===== Extrait fourni

Le gouvernement a décidé d’élargir le périmètre déjà considérable de cette législation aux manifestants de Taksim et d’autoriser les services secrets à la pratique des arrestations extra-judiciaires. Ajoutée à l’arrivée de la gendarmerie à Istanbul, l’application de la loi anti-terreur placerait de fait la ville en état de siège. La stratégie du pouvoir est donc d’instaurer un climat de peur, que l’on peut qualifier, au vu des événements de la nuit, de terreur. Cette politique de l’intimidation légale caractérise ce gouvernement depuis le « tournant liberticide » de 2010-2011 (Le Monde, 11 novembre 2011). Elle a semblé lui réussir jusque-là.

Des revendications pour la liberté individuelle

Mais le principal enseignement des dix-neuf jours de défi à l’autoritarisme de l’AKP, c’est de constater que la peur a quitté le camp de ses opposants. L’importante documentation accumulée sur le mouvement fédéré par l’occupation du Gezi Parc a montré qu’il n’y avait ni « vandales » ni « terroristes », que les revendications visaient la défense de la liberté individuelle et des libertés publiques, la libre expression dans un pays aux médias de plus en plus contrôlés par l’AKP, le libre choix des comportements privés comme la consommation d’alcool ou l’éducation, le droit à la dignité individuelle et à la pensée critique, etc. Cette fierté retrouvée, notamment de la jeunesse, est intolérable pour le pouvoir islamiste. Au travers de la police, véritable force armée aux mains du gouvernement, ce ne sont pas seulement les occupants du Gezi Parc et de la place Taksim qui ont été frappés. Ce sont tous les quartiers environnants, souvent aisés mais où règnent surtout de la mixité sociale et de la tolérance culturelle, qui ont été punis.

==========

Consignes –
• a. Répondez à ces questions d'après l'extrait :
(i) À quelle période l'extrait situe-t-il le « tournant liberticide » du gouvernement ?
(ii) Qu'est-ce qui, ajouté à l'application de la loi anti-terreur, placerait de fait Istanbul en état de siège ?
(iii) Combien de jours de défi à l'autoritarisme de l'AKP l'extrait évoque-t-il ?
• b. Recopiez le passage de l'extrait qui va de « Le gouvernement a » jusqu'à « lui réussir jusque-là. » inclus.
• c. Résumez sous forme de liste, s'il vous plaît, le paragraphe de l'extrait qui commence par « Mais le principal enseignement », en conservant ses faits essentiels.

===== Lignes de données

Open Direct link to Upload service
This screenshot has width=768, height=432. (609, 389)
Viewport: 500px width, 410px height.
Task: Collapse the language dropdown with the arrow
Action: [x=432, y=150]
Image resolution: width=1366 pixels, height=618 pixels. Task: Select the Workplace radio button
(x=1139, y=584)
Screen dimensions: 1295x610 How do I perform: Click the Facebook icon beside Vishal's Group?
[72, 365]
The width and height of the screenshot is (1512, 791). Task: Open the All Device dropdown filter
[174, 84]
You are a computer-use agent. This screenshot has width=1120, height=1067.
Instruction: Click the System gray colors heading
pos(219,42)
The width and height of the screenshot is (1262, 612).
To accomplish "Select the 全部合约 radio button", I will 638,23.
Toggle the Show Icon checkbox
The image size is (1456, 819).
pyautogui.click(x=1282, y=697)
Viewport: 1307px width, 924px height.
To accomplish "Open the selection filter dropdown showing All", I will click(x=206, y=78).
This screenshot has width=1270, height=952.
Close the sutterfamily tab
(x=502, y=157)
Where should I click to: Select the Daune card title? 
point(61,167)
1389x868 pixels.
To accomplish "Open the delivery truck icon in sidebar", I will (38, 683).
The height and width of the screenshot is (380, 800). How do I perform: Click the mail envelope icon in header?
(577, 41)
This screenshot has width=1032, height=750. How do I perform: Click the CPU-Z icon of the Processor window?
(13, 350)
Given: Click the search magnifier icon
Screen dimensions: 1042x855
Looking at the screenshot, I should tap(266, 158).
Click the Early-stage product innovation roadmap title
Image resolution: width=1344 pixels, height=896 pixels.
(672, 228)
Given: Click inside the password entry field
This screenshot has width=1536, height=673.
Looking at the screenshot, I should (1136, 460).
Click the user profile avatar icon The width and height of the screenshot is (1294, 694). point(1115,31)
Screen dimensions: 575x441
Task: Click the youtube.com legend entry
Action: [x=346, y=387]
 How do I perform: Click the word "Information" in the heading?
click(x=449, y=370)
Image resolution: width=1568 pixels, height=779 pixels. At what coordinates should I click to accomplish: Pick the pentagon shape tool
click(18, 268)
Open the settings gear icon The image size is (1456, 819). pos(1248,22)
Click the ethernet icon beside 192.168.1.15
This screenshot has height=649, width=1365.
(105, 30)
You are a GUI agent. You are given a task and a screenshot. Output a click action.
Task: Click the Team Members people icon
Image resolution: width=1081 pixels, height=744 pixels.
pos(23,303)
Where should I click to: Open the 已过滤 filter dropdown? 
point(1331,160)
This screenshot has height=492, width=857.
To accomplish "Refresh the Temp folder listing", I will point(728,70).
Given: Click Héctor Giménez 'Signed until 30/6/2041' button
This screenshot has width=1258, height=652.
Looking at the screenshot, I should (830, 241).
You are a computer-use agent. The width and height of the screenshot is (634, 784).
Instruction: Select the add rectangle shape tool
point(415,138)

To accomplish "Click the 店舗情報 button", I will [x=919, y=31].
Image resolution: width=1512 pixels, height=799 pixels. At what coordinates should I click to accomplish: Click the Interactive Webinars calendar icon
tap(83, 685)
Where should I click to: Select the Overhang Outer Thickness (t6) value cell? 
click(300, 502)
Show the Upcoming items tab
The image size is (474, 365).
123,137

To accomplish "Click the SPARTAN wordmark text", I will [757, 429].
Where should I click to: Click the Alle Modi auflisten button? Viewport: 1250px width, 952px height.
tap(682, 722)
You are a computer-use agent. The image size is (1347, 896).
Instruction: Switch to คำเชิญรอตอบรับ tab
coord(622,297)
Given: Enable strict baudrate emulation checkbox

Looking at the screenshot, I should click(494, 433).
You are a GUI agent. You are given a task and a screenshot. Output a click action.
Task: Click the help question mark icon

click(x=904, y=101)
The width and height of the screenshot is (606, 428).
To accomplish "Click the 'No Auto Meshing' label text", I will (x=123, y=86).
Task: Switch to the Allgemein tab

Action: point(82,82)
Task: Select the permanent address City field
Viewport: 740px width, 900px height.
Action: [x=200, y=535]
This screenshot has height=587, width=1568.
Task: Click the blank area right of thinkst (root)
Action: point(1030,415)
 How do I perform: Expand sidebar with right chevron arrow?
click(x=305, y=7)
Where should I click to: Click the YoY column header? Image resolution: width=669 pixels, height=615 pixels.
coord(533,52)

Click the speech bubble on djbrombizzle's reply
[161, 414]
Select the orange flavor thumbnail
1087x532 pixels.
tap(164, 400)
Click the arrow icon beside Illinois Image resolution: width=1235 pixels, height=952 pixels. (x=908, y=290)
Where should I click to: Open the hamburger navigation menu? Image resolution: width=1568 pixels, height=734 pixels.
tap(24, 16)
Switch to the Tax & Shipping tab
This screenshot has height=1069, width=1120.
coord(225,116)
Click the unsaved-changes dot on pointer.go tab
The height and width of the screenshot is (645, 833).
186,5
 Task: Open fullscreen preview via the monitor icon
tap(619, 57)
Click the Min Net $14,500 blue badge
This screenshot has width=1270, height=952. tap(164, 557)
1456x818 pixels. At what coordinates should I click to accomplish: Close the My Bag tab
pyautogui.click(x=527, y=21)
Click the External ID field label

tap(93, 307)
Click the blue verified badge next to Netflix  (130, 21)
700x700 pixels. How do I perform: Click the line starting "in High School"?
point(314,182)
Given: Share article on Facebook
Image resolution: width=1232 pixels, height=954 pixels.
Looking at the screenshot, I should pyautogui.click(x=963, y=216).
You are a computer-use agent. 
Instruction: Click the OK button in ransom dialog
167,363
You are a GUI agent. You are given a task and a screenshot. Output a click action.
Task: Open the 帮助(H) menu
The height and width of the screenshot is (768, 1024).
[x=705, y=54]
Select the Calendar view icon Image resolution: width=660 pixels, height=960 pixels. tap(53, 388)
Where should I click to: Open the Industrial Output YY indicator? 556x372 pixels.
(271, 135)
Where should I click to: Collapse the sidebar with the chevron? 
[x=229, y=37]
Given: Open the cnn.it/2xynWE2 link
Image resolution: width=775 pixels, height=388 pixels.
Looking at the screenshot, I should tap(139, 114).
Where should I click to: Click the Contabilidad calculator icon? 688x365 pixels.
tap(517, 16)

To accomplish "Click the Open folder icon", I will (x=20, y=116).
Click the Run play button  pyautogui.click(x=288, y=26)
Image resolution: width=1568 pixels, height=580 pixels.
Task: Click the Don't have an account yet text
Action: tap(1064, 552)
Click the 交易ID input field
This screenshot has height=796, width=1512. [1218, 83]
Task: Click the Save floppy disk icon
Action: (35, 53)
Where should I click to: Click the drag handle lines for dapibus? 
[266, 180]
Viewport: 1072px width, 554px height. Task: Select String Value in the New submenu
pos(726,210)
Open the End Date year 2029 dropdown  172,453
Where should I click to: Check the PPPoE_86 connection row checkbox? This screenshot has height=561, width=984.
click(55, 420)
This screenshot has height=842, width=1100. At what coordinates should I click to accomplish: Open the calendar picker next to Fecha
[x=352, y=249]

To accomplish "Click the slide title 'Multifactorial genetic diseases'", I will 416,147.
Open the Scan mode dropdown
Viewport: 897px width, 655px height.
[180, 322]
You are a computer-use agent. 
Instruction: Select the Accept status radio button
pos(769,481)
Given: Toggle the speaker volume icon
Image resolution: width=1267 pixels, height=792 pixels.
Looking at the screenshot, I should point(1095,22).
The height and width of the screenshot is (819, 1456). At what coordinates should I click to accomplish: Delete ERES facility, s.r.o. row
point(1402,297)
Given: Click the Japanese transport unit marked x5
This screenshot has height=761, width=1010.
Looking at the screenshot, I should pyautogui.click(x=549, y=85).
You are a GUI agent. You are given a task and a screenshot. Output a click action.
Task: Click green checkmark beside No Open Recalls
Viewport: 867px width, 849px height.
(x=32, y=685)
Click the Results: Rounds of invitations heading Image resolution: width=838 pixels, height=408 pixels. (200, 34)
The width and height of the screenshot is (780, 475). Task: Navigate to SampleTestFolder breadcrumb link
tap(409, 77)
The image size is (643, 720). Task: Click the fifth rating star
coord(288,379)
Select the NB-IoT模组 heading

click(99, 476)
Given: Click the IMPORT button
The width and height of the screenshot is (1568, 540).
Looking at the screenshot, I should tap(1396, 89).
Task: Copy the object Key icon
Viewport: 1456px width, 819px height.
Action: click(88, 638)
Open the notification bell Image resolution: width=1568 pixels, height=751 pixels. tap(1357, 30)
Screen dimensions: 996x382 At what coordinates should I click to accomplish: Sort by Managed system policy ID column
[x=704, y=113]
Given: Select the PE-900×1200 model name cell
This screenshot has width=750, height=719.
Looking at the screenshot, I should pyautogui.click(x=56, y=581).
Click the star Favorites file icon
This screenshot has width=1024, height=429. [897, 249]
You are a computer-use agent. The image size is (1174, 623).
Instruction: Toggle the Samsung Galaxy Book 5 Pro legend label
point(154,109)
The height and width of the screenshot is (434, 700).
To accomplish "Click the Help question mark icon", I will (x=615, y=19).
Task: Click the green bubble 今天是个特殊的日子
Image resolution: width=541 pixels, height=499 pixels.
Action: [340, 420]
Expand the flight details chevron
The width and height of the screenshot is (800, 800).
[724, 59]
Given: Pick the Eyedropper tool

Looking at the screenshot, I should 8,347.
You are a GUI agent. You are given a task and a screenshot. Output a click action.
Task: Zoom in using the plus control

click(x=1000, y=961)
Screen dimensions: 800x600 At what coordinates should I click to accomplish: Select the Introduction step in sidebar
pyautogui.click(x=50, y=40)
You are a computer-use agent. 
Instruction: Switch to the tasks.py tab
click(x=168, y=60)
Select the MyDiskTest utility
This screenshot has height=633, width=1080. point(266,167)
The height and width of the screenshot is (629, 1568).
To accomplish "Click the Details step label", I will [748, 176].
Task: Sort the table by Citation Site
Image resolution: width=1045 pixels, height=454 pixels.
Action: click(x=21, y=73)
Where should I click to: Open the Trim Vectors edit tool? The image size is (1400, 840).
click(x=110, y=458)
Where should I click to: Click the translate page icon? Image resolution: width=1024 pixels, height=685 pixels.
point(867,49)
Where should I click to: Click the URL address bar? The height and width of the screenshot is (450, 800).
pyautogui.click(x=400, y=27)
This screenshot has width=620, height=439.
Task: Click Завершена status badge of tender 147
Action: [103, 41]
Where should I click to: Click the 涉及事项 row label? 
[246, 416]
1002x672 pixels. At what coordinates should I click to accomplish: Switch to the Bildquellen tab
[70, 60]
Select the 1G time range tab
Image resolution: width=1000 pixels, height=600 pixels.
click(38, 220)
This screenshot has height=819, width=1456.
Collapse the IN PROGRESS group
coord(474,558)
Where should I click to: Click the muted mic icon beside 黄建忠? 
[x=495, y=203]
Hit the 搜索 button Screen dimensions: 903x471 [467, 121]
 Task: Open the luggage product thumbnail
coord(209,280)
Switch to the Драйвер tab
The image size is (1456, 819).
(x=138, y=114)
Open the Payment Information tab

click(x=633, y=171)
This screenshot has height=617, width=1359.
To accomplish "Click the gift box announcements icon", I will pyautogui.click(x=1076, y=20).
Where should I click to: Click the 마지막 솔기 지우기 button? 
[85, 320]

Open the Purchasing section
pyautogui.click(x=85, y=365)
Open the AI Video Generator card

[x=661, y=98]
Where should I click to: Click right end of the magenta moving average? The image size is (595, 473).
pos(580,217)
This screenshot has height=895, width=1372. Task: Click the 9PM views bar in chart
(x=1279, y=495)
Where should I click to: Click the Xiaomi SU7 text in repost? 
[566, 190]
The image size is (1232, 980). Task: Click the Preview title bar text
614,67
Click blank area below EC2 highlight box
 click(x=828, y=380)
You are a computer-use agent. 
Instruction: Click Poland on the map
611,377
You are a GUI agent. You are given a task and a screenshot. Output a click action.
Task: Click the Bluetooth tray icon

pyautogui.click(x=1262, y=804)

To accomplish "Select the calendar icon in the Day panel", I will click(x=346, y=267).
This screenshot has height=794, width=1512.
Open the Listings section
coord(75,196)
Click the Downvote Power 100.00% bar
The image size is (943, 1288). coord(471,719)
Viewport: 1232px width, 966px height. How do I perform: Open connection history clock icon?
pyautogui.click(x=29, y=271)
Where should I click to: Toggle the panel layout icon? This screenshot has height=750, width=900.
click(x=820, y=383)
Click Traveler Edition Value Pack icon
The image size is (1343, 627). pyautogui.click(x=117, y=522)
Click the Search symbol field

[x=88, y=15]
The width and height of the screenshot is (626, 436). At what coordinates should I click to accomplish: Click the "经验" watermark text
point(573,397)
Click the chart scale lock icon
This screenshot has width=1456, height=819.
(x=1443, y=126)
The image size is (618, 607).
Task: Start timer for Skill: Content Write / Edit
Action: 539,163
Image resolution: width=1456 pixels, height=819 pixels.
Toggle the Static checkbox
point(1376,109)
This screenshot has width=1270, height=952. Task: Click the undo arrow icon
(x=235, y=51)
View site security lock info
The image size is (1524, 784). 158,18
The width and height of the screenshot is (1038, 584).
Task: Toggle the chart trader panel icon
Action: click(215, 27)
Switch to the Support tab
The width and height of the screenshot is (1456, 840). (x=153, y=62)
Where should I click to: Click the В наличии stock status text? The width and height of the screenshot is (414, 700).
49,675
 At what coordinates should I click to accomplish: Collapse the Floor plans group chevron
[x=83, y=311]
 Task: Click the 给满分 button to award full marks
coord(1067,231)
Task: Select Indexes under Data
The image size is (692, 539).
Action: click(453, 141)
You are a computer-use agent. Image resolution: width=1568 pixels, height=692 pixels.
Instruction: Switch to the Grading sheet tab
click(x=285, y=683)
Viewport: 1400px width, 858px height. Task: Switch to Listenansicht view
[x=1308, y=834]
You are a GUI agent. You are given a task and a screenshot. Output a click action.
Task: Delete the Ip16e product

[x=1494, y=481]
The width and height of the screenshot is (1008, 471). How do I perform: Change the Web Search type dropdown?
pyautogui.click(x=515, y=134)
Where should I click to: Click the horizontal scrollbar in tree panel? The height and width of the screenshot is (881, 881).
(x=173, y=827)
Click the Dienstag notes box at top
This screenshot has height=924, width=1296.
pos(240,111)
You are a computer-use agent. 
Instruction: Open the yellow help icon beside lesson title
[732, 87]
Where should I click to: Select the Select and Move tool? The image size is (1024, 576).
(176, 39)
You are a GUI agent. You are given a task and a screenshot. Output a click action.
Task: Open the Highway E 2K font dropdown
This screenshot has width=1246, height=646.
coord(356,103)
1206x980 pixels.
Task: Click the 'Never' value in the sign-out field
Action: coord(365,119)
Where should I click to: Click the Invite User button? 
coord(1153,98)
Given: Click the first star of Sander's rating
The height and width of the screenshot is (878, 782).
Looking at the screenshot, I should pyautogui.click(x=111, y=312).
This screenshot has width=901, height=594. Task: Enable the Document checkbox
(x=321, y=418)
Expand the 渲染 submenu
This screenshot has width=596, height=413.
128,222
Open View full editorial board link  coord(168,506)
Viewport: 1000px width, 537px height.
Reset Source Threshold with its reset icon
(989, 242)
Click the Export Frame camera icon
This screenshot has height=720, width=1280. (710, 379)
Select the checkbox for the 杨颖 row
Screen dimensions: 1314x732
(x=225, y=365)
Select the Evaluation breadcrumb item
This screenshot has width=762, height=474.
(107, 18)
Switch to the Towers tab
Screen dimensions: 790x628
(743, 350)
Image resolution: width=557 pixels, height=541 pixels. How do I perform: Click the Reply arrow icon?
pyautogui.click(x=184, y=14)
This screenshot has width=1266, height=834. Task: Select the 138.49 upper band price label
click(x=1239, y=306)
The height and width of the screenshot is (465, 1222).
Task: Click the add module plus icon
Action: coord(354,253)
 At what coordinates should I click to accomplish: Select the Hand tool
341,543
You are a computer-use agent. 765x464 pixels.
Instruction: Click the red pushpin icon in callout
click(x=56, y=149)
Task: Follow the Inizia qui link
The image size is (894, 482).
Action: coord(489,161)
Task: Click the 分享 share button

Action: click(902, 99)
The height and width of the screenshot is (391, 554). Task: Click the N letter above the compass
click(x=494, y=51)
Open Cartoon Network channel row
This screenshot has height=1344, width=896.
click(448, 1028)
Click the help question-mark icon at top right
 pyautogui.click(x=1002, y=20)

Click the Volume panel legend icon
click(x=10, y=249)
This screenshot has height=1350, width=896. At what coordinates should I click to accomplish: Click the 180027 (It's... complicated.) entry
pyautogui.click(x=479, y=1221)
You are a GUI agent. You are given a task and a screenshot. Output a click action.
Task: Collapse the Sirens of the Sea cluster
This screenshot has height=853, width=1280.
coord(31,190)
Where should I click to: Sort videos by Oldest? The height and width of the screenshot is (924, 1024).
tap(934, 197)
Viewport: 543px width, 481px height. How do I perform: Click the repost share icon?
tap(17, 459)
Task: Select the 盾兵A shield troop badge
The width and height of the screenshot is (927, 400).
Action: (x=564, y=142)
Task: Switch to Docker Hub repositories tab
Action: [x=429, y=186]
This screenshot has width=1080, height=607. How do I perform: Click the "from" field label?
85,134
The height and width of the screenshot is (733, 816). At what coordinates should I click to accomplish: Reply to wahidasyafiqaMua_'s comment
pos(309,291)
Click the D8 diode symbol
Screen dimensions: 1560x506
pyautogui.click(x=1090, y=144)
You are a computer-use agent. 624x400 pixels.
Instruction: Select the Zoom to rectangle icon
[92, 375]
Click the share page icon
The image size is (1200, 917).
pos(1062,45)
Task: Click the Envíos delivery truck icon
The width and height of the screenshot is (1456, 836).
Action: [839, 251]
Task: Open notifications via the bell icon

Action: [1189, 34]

==========

Réponses attendues –
• a.
(i) 2010-2011
(ii) L'arrivée de la gendarmerie à Istanbul
(iii) Dix-neuf jours

• b.
Le gouvernement a décidé d’élargir le périmètre déjà considérable de cette législation aux manifestants de Taksim et d’autoriser les services secrets à la pratique des arrestations extra-judiciaires. Ajoutée à l’arrivée de la gendarmerie à Istanbul, l’application de la loi anti-terreur placerait de fait la ville en état de siège. La stratégie du pouvoir est donc d’instaurer un climat de peur, que l’on peut qualifier, au vu des événements de la nuit, de terreur. Cette politique de l’intimidation légale caractérise ce gouvernement depuis le « tournant liberticide » de 2010-2011 (Le Monde, 11 novembre 2011). Elle a semblé lui réussir jusque-là.

• c.
- Principal enseignement des dix-neuf jours de défi à l'autoritarisme de l'AKP : la peur a quitté le camp de ses opposants.
- La documentation sur le mouvement fédéré par l'occupation du Gezi Parc montre qu'il n'y avait ni « vandales » ni « terroristes ».
- Revendications : liberté individuelle et libertés publiques, libre expression dans un pays aux médias de plus en plus contrôlés par l'AKP, libre choix des comportements privés (consommation d'alcool, éducation), droit à la dignité individuelle et à la pensée critique.
- Cette fierté retrouvée, notamment celle de la jeunesse, est intolérable pour le pouvoir islamiste.
- Par l'intermédiaire de la police, le pouvoir a frappé les occupants du Gezi Parc et de la place Taksim. Il a aussi puni les quartiers environnants, souvent aisés et marqués surtout par la mixité sociale et la tolérance culturelle.